II
En el Museu Egipci, Puente estaba ordenando la biblioteca del sótano. Las manchas de sangre del suelo iban a necesitar un tratamiento de limpieza industrial y, probablemente, disolventes especiales, pero no era eso lo que le preocupaba. Lo único que le preocupaban eran las reliquias que había sobre el escritorio.
Uno a uno, volvió a colocar los pergaminos que había sacado de la caja de seguridad especial. El último no encajaba correctamente en el hueco de la caja, como había supuesto: era un poco más grande de lo adecuado. Tendría que conseguir un contenedor especial fabricado a medida cuanto antes. Mientras tanto, empezó a dar vueltas hasta que encontró una caja de cartón pequeña, la rellenó con algodón y, con sumo cuidado, colocó el pergamino en su interior. Luego cogió un rotulador y escribió «Lewis» en un extremo de la caja.

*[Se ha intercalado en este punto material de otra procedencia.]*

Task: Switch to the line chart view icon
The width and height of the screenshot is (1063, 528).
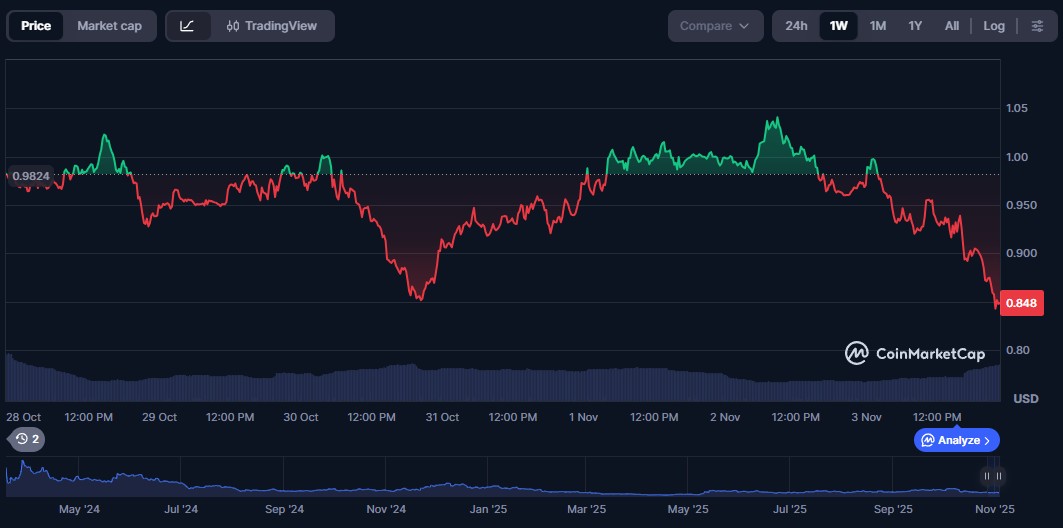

Mientras cerraba la caja de seguridad, volvía a maravillarse de que ninguna de las personas que estaban en la habitación se hubiera preocupado de comprobar que el pergamino y los dípticos que había destruido eran los mismos que Ángela le había entregado. Todos estaban pendientes de las armas, y durante su deliberada maniobra con respecto a los controles del sistema de rociadores, en realidad, nadie le estaba mirando las manos.
Fue una pena que tuviera que quemar una de las posesiones más preciadas del museo, pero el texto antiguo del siglo II era completamente insignificante, comparado con el que a partir de ahora denominaría «Pergamino Lewis». También sentía haber tenido que destruir dos de los escasos dípticos que se conservaban en el museo, pero a decir verdad, eran bastante comunes, y la escritura de las superficies de cera era prácticamente ilegible.
No está mal para un viejo, pensó Puente riéndose entre dientes.